10/10
A French film in America
9 January 2008
When you write a story worth telling, you must do so. This one is a superbly written piece of literature and cinematography. Set in New York, mainly, Little Senegal is a compassionate, crude and compelling story about love.

Maybe many would disagree with the idea of love when most layers on this film seem to be about hatred and senselessness. But even when these very negative subjects are clearly portrayed on film, the basic force that moves it is love. A love so deep that can endure mostly anything. The love of someone who wants to know. A man in a search that he won't let go, 'til its very end.

This film has been called counter-Hollywood. I think it's just a French-Senegalese-German film that, -as most film-making in the world, is not counter-Hollywood, it's just pure cinema, where all the flashiness and predictable stupidity seen in most American films is simply not even considered.

This film is a triumph in showing the terrible change that actually happens every day in American society.
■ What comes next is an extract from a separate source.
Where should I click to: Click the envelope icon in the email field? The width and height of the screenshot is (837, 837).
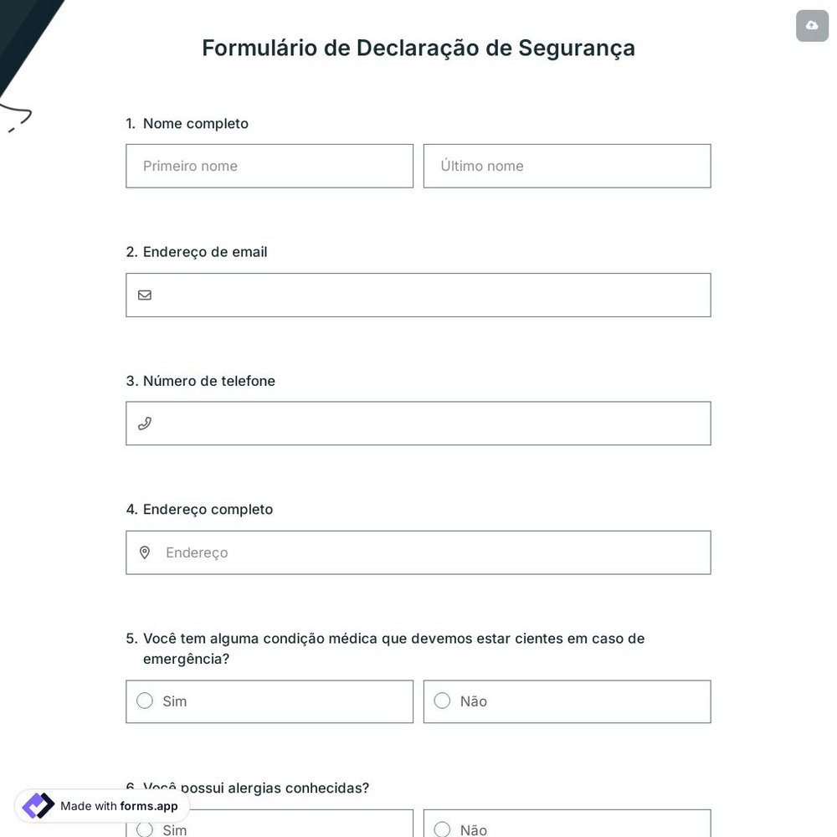click(x=145, y=295)
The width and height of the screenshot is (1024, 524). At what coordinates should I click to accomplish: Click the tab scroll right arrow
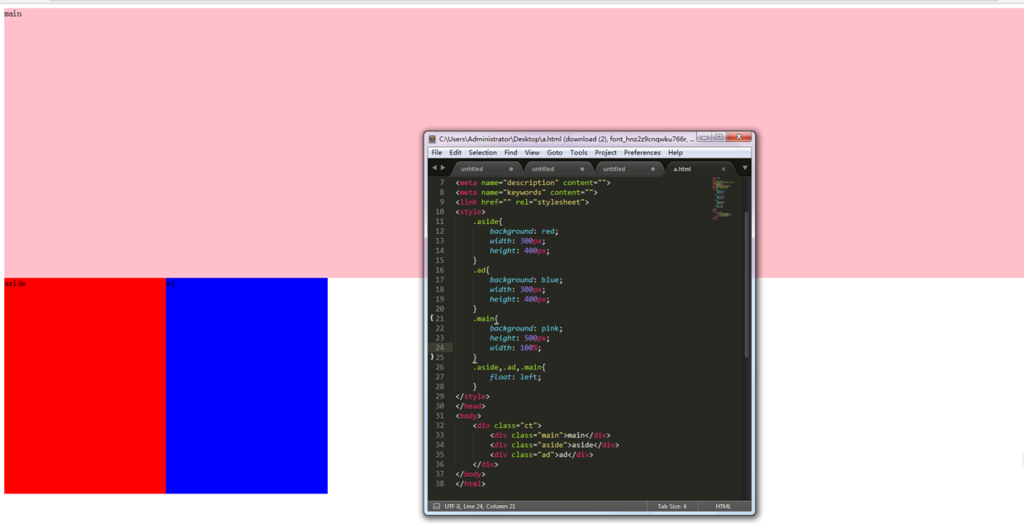443,169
The dark side -a very broad one, of its "Dream". A life that is no dream for millions. Something most Americans wouldn't even consider a possibility in their country. Something pretty well kept by the current Administration (2008) and prosecuted as crime (illegal immigrants), when it is a reality that has made the US what is now.

This film left me thinking about many things (you can see the twin towers in winter, against the sky, from a grave) that have happened since 2001, when this film was premiered.

Incosistent lives. Weird calls from politicians to their country to keep it safe. Alienating policies. Building a wall that may be the most degrading act since Berlin's Wall and the new Wall of Jerusalem.

This is not a documentary, but it is well documented. And it's only about the lives of a few people, but it represents a huge amount of "others" who embraced the motto ("The American Dream") and fell into its fangs, unaware that it would change their lives from the inside.

It's a fact I lived many times, a fact we see every day, but a fact we don't want to look at, because it makes us feel guilty.

Acting is spot-on, cinematography is what cinematography should always be: a medium to convey the story to the viewer, and on this film, it's plainly brilliant. One of the most exhilarating qualities of this film is the way sound is mixed: most of the time its direct sound is so forceful that you actually "feel" the weather. The soundtrack is outstanding and it comes in handy many times to play a character on its own.

Watch this film, you won't be disappointed. Be ready to cringe and cry.